== What is required ==
Copy each line of the records below that has "word" in it.

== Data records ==
········
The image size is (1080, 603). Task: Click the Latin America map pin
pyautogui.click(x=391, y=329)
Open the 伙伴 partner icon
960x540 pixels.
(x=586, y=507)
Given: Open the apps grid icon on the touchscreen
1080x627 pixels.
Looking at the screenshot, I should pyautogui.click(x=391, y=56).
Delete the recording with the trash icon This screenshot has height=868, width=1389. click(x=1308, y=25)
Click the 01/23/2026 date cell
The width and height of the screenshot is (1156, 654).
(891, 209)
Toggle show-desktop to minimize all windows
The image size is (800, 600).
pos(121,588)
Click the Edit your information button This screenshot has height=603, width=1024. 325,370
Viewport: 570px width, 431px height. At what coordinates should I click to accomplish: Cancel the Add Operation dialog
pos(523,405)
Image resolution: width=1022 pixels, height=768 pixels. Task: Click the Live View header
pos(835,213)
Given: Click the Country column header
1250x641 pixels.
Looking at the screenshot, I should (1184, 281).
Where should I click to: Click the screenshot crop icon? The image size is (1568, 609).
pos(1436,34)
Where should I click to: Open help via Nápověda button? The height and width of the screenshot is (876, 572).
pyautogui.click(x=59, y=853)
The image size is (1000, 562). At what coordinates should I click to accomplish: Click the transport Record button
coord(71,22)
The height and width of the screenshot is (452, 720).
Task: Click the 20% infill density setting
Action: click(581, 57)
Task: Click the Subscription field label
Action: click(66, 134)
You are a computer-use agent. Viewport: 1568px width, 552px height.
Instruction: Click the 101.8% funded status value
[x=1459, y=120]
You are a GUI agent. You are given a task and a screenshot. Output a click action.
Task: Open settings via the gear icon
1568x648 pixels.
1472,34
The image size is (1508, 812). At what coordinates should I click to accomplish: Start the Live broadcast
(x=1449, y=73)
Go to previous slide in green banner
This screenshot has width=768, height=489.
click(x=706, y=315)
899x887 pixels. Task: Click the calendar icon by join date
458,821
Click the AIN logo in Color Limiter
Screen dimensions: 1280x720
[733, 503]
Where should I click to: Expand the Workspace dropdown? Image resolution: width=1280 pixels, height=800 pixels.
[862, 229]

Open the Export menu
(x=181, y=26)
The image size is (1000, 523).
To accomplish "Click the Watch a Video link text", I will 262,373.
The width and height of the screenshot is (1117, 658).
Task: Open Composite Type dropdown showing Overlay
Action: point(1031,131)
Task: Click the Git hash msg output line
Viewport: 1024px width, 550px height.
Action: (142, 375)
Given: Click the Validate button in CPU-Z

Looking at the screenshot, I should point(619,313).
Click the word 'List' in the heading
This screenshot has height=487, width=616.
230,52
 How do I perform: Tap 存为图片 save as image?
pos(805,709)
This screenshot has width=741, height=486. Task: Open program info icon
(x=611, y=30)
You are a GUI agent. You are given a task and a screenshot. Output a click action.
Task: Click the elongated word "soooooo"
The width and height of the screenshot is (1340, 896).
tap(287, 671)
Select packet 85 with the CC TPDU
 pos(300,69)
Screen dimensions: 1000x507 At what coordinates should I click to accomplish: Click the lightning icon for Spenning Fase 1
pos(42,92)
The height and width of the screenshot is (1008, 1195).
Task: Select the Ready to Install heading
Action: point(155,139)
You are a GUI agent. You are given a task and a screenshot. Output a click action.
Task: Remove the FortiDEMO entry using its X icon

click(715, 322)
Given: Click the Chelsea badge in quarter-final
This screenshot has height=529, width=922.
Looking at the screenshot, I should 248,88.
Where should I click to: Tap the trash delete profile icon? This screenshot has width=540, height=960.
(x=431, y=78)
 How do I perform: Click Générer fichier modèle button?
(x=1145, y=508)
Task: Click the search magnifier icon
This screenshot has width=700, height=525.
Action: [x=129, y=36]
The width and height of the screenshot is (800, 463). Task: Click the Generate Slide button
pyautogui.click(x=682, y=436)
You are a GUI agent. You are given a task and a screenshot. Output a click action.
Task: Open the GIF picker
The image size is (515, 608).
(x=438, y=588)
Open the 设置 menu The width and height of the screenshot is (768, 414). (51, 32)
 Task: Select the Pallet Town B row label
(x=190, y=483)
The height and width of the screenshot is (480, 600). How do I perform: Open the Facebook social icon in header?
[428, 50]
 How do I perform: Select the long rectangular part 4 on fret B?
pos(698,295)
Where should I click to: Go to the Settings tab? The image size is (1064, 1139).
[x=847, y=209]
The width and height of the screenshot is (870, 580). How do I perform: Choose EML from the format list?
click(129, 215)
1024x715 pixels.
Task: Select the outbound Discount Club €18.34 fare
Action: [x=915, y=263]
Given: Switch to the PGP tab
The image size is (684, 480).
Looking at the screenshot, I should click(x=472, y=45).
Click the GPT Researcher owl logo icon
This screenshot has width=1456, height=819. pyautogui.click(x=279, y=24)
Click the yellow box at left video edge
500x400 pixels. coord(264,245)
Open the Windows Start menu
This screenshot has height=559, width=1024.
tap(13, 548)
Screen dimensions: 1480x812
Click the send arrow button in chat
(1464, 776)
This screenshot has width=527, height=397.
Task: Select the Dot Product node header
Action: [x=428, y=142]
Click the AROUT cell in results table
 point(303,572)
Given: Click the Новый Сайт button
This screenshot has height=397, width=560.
········
== Finished exercise ==
Click the word 'List' in the heading
Task: Click the elongated word "soooooo"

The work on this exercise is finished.